Compiled code such as C consumes little memory.
Interpreted code such as Python consumes more memory, which is understandable.
With JIT, a program is (selectively) compiled into machine code at run time. So shouldn’t the memory consumption of a JIT’ed program be somewhere between that of a compiled and an interpreted program?
Instead a JIT’ed program (such as PyPy) consume several times more memory than the equivalent interpreted program (such as Python). Why?
Tracing JIT compilers take quite a bit more memory due to the fact that they need to keep not only the bytecode for the VM, but also the directly executable machine code as well. this is only half the story however.
Most JIT’s will also keep a lot of meta data about the bytecode (and even the machine code) to allow them to determine what needs to be JIT’ed and what can be left alone. Tracing JIT’s (such as LuaJIT) also create trace snapshots which are used to fine tune code at run time, performing things like loop unrolling or branch reordering.

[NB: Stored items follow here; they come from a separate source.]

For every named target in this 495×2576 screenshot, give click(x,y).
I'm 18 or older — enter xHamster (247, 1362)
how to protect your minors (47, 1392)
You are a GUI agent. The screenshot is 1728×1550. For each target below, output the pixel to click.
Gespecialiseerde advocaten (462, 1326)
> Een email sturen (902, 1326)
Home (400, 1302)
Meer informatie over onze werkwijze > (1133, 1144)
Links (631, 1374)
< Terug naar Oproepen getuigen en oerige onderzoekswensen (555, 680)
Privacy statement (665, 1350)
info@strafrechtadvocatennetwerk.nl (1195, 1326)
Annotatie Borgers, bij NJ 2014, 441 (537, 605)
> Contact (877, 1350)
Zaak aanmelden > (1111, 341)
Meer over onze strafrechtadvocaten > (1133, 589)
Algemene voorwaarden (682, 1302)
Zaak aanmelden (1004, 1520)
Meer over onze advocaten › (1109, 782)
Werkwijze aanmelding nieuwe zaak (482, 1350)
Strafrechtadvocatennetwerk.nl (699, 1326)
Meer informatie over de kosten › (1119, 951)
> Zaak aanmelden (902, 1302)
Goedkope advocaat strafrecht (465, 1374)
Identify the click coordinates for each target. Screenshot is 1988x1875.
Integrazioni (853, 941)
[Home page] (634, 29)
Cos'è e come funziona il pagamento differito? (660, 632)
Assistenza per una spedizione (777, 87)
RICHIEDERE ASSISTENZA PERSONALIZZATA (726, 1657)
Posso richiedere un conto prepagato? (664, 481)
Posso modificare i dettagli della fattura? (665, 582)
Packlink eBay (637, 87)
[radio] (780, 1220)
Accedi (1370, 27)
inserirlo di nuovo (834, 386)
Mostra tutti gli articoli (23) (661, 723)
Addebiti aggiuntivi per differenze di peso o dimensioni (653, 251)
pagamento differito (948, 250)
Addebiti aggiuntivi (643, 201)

Some also keep caches of commonly used code segments or fast lookup buffers to speed up creation of JIT’ed code (LuaJIT does this via DynAsm, it can actually help reduce memory usage when done correctly, as is the case with dynasm).
The memory usage greatly depends on the JIT engine employed and the nature of the language it compiles (strongly vs weakly-typed). some JIT’s employ advanced techniques such as SSA based register allocators and variable livelyness analysis, these sort of optimizations helps consume memory as well, along with the more common things like loop variable hoisting.